The marketing student explained that, since President Saied issued a decree on 19 February raising the penalties for immigrants not having a valid carte sejour to TND10,000 (US$3,300), with possible jail time and large fines for businesses employing undocumented workers, life has become even tougher: “Without a carte de sejour now, you cannot work and you cannot rent an apartment.”
He says that the carte de sejour is now used against black students in everyday life: “Even when you go into an ordinary shop to buy a bottle of water, the shopkeeper demands that I show him my carte de sejour. They do it to unsettle you.”
The Malian intern said that, on several occasions, taxi drivers have aggressively demanded that she show them a carte de sejour before allowing her into the car. “I was with sick people I had taken to the hospital and the driver was shouting at me: ‘I don’t take blacks’, and I just started shaking.”

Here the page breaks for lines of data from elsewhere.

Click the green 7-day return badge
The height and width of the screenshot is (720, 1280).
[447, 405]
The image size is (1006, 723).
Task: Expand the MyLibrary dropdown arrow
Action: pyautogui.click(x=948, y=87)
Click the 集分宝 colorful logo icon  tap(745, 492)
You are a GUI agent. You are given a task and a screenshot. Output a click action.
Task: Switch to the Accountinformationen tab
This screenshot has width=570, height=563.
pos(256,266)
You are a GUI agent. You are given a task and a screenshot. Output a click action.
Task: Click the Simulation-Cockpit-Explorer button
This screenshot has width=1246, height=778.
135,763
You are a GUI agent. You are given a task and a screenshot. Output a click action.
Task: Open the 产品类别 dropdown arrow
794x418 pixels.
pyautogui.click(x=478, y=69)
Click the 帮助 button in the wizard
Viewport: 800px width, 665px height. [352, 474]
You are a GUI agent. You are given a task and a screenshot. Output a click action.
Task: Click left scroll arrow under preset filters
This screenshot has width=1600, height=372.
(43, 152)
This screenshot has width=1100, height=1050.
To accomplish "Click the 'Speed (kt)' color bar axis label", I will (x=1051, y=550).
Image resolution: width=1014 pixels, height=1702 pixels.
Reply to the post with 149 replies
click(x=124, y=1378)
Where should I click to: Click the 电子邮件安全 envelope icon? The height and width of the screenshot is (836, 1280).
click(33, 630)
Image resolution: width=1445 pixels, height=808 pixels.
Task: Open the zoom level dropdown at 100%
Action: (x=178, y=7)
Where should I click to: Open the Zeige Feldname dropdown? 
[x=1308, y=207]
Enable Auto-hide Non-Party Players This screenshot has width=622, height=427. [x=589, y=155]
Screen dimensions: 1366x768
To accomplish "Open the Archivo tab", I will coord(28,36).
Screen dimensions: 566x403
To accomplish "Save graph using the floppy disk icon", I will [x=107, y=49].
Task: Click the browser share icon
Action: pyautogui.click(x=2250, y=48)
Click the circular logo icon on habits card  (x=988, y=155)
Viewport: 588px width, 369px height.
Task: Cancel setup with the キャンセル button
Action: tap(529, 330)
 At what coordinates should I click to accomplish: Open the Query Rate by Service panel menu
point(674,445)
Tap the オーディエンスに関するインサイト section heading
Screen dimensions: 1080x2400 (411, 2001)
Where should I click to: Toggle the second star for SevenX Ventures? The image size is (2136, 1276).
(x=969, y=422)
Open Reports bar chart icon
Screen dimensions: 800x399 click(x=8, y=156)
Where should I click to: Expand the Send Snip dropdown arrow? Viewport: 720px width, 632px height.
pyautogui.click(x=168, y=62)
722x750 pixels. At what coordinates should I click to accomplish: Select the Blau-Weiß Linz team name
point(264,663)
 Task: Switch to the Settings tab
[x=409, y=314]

She says her real concern is that, without the carte de séjour definitive, she cannot leave the country: “The problem is that, without the carte de séjour you cannot enter and exit the country without paying a penalty and, once you leave without it, you cannot re-enter.”
She explained that she has about four or five months to complete her training, but she worries that she will be stuck in Tunisia while she waits for the training centre to issue her diploma: “I know that AESAT will push for this, but, honestly, it feels like a kidnapping. I feel like I am living in a prison here.”